The head-dress, decorations and “dances” are illustrated in Figs. 1-18.
The skin colour of Papuans is a shade lighter than in the Australian aborigines. In a study of skin colour of Papuans, Macintosh (1960) finds that the natives recognize and have names for three shades of colour. These appear to be due to (1) the homozygous (2) the heterozygous condition, and (3) the absence, of a minor gene for skin colour.
The fact that the blood group genes A, B, M, S, R1 and R2 of the Aiome dwarfs are closely similar to those of the tails in the Mount Hagen area justifies the conclusion that a single gene dwarf mutation is involved. The Aiome and Wissel Lake dwarfs (400 miles apart) differ greatly in the frequency of the A, M, S and R2 (cDE) genes, but agree in the B and R1 (CDe) frequencies. The blood groups of the Congo Pygmies similarly agree with those of the Bantu, from whose ancestors they may have been derived.
The early literature regarding dwarf races is reviewed and the question of a Negrito race in southeast Asia is discussed. It is concluded that the term Negrito should probably be confined to the dwarf race in the Philippines. They perhaps reached the Philippines from Borneo when the sea-level was down during the last ice age.
On the basis particularly of skull form, the Andamanese were probably derived from the tall population of adjacent Malaya or Burma. The significance of their steatopygy and peppercorn hair is not clear, as these characters are found in the South African Bushmen.
The Semang of Malaya are mixed and of doubtful origin.

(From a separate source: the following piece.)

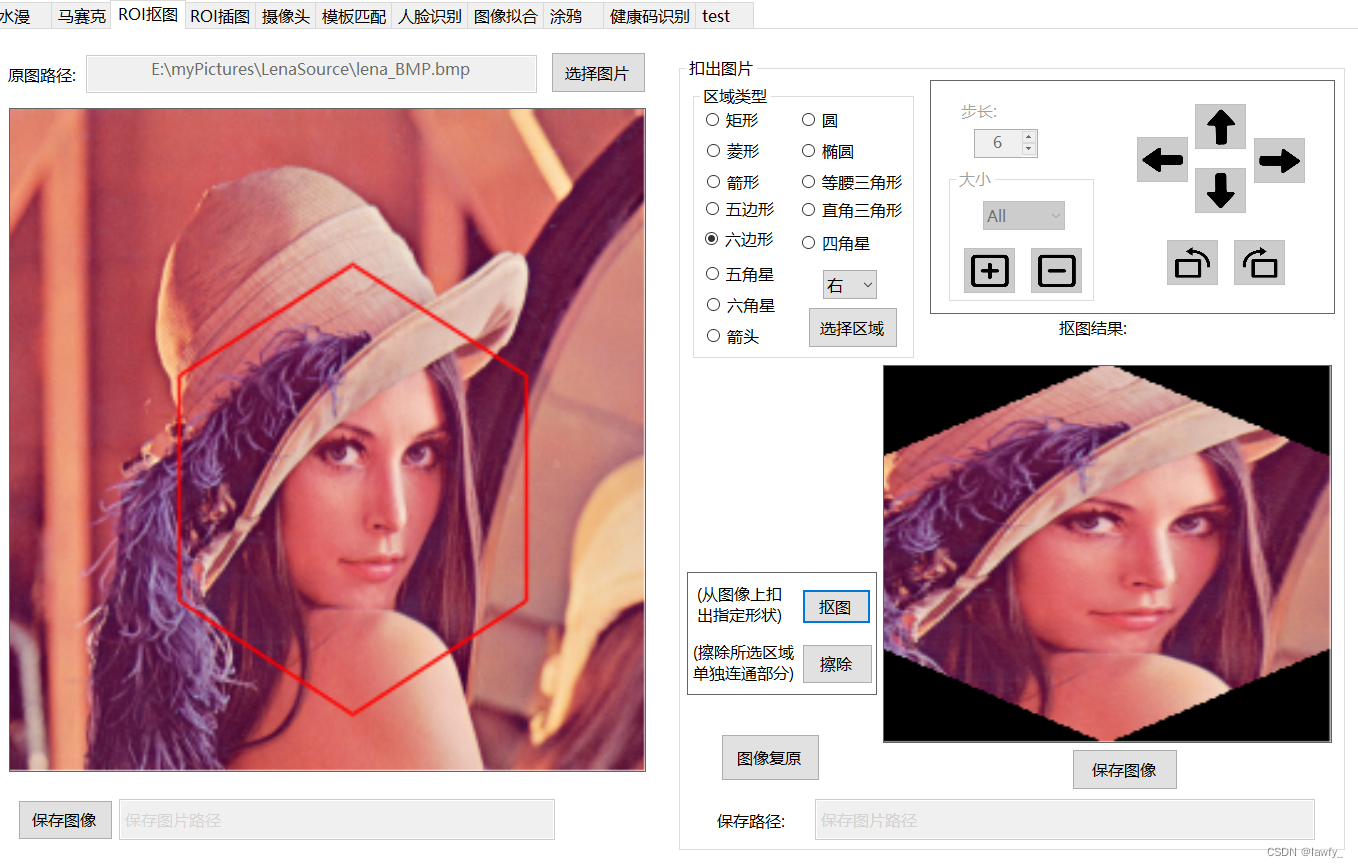Click the right arrow movement icon

pyautogui.click(x=1279, y=159)
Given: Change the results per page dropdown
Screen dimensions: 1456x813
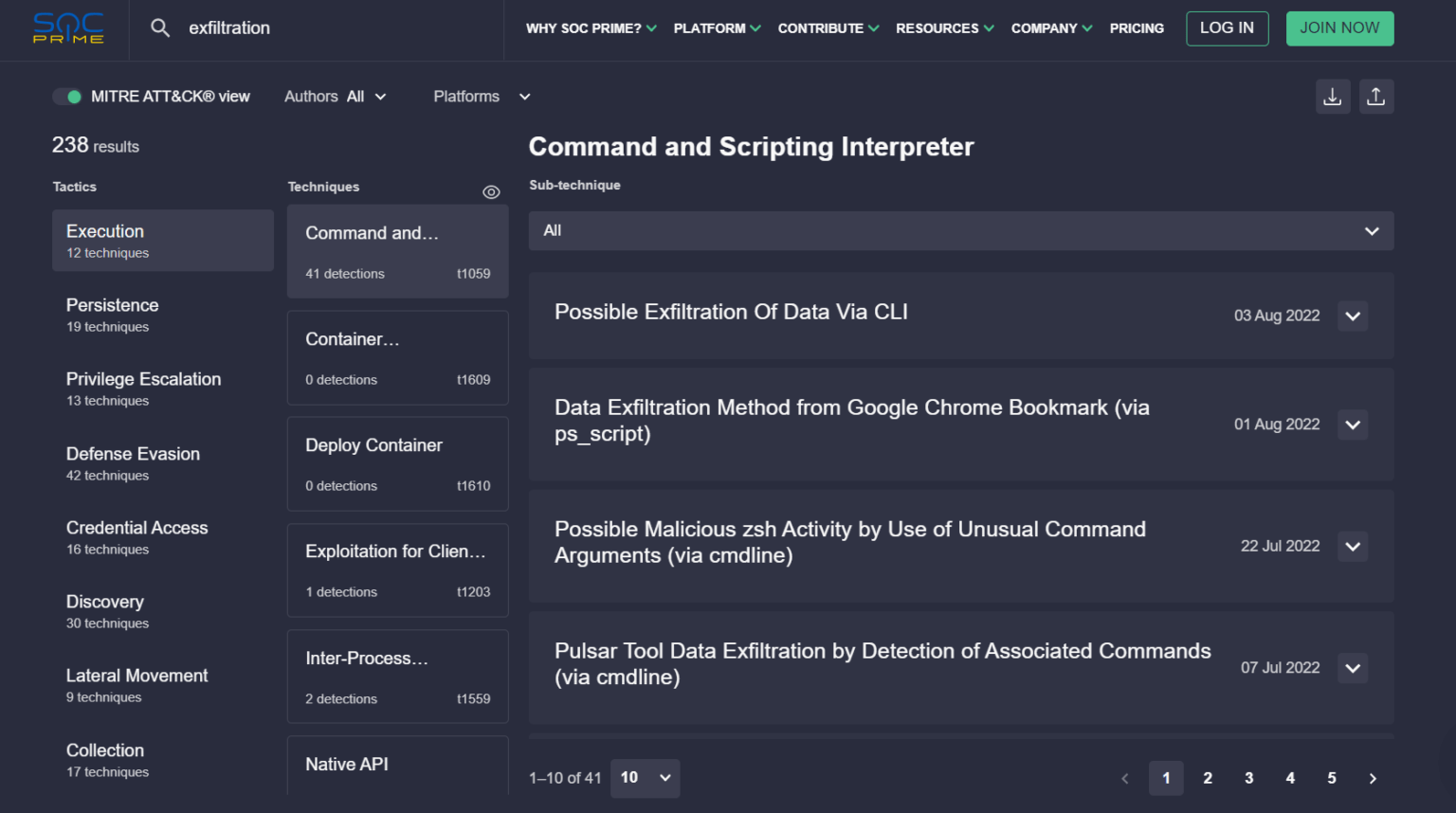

The dwarf nature and relationships of the Kadar in South India remains uncertain. The incised designs on their wooden combs suggests a possible very ancient cultural connection with the Malayan dwarfs and the Philippine Negritos. A Negrito-like remnant in Queensland may represent in part the source from which the Tasmanian aborigines developed. The Veddas are outside the Negrito grouping. They are probably Australoids of reduced dimensions who migrated to Ceylon during the last ice age.
The various dwarf groups in New Guinea are of local (and probably relatively recent) origin, having no connection with Negritos, who appear to be of much earlier origin, probably before the last ice age. Various localities with populations of different mean stature are listed in Table 3, and others are mentioned in the text.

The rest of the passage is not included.